However, I bought one of the first cars to come to Houston, and I'm around 4,000, so maybe the serial is "zeroed" for NAR vs ROW cars ??? Someone with an early European model perhaps could assist by sharing they number


----------



## darien (Oct 28, 2006)

*Re: (ialonso)*

Mine is 4064 and I believe the dealership had my car since late August 2006. I doubt that mine is the 4064th EOS produced.


----------



## owr084 (Nov 15, 2004)

*Re: (ialonso)*


_Quote, originally posted by *ialonso* »_Since the Eos sold in Europe for a few months before it started shipping to the US, I would be surprised to hear that production # 842 was a US spec car.
However, I bought one of the first cars to come to Houston, and I'm around 4,000, *so maybe the serial is "zeroed" for NAR vs ROW cars ??? *Someone with an early European model perhaps could assist by sharing they number

No, that would not be right because my US spec Eos, produced 8 Dec 2006, has a VIN ending in 27488


----------



## swordfish1 (Jul 22, 2006)

*Re: (owr084)*

Sounds about right. Mine was quite early and the last 6 are 001370.
Got mine the day before official release in UK. Early July 2006.
The Vin decoder seems strange tho...I have 6 letters to start, the check digit isn't 1-9 or x, and the series (pos'n 4) is wrong.
Mmmmmmmmmmm










_Modified by swordfish1 at 3:30 PM 1-30-2007_


----------



## darien (Oct 28, 2006)

*Re: (swordfish1)*

So the VIN # is really for the worldwide then. Interesting.


----------



## PanEuropean (Nov 3, 2001)

*Re: (ialonso)*


_Quote, originally posted by *ialonso* »_...maybe the serial is "zeroed" for NAR vs ROW cars?

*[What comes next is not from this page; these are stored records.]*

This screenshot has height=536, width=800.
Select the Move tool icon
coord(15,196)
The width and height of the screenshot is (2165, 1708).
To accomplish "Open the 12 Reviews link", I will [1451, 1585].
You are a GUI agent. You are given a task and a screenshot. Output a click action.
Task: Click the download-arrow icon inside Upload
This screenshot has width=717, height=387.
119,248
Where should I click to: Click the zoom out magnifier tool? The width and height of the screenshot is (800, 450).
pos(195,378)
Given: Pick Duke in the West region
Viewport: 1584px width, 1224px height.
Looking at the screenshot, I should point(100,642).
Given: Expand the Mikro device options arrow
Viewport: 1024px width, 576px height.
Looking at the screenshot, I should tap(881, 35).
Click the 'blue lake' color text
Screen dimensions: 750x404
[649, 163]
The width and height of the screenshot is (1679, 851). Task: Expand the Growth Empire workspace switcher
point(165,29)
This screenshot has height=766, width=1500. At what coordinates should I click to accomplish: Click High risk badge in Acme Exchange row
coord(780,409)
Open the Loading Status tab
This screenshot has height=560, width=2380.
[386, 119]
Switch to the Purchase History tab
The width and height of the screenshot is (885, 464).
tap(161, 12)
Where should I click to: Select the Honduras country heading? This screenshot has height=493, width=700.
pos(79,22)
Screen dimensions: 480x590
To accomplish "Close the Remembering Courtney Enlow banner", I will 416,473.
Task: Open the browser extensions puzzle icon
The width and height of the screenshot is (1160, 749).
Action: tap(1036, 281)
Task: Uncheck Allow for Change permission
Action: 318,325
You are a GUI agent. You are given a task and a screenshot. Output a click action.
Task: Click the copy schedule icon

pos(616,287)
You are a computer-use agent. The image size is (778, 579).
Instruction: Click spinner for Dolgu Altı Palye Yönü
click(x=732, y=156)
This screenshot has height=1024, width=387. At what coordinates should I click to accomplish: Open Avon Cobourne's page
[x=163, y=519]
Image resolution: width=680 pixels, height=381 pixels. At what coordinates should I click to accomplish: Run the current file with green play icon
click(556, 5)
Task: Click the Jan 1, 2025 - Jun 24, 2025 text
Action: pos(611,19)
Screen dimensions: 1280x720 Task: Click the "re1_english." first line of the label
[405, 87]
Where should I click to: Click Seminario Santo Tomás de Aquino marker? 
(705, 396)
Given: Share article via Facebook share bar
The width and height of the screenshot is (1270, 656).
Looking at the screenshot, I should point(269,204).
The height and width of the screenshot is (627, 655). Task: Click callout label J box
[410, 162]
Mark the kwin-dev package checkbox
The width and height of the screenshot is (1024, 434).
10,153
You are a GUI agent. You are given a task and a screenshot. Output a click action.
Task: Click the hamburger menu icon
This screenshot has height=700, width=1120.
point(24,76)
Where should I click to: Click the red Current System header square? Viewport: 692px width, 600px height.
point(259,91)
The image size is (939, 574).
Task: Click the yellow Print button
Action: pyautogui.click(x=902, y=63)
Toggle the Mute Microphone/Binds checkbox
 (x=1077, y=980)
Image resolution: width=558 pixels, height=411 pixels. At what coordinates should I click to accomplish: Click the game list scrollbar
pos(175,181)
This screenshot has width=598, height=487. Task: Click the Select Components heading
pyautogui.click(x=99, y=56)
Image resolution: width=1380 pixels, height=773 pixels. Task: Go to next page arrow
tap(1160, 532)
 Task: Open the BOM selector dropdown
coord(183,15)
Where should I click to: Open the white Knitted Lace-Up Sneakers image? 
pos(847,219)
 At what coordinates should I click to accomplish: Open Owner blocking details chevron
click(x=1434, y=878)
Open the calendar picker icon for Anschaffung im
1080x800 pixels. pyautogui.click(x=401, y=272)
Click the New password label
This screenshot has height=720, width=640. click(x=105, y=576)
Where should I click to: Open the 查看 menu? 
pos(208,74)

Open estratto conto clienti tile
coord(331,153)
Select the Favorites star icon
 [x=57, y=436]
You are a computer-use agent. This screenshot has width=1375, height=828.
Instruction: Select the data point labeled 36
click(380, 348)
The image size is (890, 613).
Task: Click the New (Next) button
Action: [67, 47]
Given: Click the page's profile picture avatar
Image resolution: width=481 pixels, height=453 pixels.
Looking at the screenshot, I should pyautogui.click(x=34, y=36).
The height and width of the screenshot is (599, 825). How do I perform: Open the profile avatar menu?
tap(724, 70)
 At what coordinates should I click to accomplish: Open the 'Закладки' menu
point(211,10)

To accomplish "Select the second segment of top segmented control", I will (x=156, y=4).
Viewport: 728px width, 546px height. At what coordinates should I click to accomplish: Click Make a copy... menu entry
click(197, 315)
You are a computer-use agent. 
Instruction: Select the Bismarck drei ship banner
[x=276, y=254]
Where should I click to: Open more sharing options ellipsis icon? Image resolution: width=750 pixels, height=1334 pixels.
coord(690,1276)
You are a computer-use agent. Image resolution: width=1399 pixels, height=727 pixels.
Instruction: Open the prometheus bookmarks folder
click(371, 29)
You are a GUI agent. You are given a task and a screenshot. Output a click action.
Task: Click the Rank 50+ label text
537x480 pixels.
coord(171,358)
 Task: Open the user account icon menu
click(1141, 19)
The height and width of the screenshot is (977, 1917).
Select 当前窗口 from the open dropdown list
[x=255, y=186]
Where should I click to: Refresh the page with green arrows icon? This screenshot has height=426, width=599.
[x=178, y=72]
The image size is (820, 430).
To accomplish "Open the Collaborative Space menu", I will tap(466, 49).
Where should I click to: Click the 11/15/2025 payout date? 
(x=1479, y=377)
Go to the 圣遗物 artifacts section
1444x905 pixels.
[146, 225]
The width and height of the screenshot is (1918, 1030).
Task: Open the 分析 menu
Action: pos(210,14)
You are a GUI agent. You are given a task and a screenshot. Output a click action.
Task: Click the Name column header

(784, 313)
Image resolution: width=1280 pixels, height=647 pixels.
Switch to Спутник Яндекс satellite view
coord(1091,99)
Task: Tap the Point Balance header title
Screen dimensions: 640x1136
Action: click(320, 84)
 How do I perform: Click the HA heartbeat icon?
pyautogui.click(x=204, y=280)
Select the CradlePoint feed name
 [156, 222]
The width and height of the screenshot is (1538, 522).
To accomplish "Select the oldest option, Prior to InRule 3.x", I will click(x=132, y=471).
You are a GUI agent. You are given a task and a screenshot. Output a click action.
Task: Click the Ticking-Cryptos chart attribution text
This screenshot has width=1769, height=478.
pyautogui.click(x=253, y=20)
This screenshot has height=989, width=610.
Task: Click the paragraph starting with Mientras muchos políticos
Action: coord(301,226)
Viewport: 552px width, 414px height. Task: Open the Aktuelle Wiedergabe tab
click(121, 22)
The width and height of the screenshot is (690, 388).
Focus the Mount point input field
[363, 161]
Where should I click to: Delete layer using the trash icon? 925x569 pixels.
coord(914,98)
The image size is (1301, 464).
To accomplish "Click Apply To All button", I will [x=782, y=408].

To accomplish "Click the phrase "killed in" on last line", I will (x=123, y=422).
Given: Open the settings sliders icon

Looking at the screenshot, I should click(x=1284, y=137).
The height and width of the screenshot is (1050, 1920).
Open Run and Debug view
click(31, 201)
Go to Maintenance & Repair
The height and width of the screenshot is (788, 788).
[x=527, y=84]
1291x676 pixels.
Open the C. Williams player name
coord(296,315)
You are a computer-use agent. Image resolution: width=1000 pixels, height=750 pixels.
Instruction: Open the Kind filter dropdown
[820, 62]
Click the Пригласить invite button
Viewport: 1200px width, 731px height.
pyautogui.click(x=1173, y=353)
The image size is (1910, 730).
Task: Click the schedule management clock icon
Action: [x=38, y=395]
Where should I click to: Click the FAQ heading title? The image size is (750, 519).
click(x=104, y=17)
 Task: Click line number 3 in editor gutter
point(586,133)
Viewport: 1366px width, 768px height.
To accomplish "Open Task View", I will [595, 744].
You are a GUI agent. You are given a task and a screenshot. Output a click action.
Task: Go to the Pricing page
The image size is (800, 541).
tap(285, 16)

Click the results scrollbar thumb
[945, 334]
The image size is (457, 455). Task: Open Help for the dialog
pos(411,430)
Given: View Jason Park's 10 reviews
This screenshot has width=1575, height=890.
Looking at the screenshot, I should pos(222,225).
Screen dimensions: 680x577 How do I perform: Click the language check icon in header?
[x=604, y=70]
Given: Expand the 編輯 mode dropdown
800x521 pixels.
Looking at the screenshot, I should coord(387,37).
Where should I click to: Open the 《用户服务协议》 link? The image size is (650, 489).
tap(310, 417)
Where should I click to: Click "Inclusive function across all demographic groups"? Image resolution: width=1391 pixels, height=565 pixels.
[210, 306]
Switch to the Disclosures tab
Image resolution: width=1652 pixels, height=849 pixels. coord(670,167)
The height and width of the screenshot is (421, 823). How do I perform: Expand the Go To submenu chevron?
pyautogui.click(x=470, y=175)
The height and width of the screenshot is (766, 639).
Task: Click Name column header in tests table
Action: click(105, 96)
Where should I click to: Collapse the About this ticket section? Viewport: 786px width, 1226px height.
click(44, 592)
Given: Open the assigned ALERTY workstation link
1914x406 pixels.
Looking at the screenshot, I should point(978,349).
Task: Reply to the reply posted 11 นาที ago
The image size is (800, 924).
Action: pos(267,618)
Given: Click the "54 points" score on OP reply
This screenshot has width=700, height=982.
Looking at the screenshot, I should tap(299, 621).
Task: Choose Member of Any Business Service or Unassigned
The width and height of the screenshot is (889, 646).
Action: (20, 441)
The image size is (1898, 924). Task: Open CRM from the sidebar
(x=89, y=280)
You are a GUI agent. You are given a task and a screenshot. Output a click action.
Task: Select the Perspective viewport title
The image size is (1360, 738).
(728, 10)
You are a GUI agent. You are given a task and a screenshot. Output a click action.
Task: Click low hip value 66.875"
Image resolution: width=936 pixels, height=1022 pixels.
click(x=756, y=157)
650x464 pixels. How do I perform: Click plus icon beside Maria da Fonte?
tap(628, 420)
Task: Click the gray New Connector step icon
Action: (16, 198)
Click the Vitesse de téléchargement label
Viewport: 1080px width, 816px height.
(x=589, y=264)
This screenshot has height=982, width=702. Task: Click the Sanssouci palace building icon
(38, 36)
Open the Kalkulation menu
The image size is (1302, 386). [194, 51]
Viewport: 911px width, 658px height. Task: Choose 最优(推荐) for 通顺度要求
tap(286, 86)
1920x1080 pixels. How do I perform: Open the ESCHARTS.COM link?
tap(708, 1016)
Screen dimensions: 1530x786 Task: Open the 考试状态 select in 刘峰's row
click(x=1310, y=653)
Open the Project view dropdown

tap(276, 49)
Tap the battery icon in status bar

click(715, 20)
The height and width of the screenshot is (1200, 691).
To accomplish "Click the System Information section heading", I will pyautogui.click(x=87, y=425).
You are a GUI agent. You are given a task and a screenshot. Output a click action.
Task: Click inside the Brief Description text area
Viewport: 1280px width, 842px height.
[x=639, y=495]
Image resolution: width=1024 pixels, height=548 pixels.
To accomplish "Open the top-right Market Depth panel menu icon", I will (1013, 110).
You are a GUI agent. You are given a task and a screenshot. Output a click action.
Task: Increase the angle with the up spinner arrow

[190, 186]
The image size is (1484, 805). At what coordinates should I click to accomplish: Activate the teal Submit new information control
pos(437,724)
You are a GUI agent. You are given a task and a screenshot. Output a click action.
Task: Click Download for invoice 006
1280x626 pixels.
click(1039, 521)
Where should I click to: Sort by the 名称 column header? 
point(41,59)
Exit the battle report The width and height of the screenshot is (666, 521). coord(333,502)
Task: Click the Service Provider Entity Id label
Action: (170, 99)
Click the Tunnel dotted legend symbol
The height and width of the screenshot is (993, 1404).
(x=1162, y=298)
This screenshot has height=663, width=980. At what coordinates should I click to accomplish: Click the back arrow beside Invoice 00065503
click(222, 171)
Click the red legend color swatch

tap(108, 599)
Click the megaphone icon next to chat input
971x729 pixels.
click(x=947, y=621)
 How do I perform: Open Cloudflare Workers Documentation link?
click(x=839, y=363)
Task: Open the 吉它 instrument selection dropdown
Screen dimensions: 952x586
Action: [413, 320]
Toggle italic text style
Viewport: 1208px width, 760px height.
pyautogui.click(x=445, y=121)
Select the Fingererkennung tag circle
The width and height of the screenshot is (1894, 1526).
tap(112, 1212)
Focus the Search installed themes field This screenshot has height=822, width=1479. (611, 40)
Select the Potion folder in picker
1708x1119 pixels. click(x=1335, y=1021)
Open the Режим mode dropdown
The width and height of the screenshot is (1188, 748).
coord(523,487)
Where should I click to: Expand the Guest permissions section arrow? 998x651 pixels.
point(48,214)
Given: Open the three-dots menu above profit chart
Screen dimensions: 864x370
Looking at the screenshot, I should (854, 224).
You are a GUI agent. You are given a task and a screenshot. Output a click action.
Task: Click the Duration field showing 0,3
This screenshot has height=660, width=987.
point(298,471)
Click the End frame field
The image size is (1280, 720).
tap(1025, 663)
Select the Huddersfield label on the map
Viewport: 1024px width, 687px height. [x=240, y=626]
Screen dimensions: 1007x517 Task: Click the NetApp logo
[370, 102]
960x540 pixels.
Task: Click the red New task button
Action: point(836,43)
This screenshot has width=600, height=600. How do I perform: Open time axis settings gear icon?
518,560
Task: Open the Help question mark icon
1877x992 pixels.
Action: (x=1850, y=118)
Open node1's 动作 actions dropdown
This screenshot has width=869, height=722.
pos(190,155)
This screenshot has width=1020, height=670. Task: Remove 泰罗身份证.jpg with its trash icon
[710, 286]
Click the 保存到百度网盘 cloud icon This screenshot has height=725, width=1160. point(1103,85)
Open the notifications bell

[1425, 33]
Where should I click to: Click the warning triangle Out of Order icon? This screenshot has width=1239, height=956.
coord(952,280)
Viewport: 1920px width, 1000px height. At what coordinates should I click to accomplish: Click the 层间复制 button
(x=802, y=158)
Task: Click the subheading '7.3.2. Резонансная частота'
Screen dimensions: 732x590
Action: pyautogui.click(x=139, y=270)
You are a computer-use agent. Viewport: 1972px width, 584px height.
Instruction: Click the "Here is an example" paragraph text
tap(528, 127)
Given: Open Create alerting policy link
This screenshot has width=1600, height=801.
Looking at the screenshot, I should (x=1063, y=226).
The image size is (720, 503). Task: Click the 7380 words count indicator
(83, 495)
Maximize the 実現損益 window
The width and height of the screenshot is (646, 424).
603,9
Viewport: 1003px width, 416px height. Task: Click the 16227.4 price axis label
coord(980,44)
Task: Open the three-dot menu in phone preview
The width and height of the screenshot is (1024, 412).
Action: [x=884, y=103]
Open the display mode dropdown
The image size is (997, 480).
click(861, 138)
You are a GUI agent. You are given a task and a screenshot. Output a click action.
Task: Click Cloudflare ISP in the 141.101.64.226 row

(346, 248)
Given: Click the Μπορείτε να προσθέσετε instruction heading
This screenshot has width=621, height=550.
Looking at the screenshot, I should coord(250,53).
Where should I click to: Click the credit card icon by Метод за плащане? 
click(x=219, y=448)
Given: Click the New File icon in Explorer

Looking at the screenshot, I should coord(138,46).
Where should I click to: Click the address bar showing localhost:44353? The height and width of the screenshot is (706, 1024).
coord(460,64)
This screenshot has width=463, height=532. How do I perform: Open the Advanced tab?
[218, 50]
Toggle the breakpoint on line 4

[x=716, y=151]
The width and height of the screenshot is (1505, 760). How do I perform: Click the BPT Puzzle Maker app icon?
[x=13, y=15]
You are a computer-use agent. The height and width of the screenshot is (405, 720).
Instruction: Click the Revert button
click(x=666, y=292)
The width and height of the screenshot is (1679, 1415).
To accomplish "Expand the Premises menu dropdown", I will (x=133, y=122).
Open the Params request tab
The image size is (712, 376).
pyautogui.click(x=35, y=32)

I don't think that is the case, but sometimes the sequential production number is incremented upwards to a higher 'round' number each month. This makes it easier to estimate the build date of the vehicles. Below is an example of how this is done for the Phaeton (note the year 2006 numbers) - I don't know if the Eos assembly plant follows a similar procedure, but it is quite possible... I doubt if VW has built 27,000 of them already.
Michael
*Phaeton Sequential Production Numbers*


----------



## neweosowner (Nov 25, 2006)

*Re: (ialonso)*


_Quote, originally posted by *ialonso* »_Since the Eos sold in Europe for a few months before it started shipping to the US, I would be surprised to hear that production # 842 was a US spec car.
However, I bought one of the first cars to come to Houston, and I'm around 4,000, so maybe the serial is "zeroed" for NAR vs ROW cars ??? Someone with an early European model perhaps could assist by sharing they number

There is a way for VIN 000842 to be in the U.S. Remember that the U.S. dealers had a very limited number of "showroom cars" imported in the August timeframe to show people. It's fair to assume that those are among the first 2500 or so to come off the line. Don't know if it actually happened, don't know if the OP has one of those demo units.
FTR: Mine is 6558. off the boat September 10 I believe, delivered to dealership September 20. Whether that vehicle is #5558, #6558, or some other production number is to be determined....


----------



## flheat (Sep 29, 2006)

*Re: (neweosowner)*


_Quote, originally posted by *neweosowner* »_
FTR: Mine is 6558. off the boat September 10 I believe, delivered to dealership September 20. Whether that vehicle is #5558, #6558, or some other production number is to be determined....

Yours must have been on the slow boat. My number is 7441, came in through the Houston port and I took delivery on 08/31/06.


----------



## neweosowner (Nov 25, 2006)

*Re: (flheat)*


_Quote, originally posted by *flheat* »_Yours must have been on the slow boat. My number is 7441, came in through the Houston port and I took delivery on 08/31/06.

Canada Customs mistook the boat for a Portugese trawler and kept looking for the illegal catch of fish. Once they realized that Eos are not an exotic type of cod, they released the load.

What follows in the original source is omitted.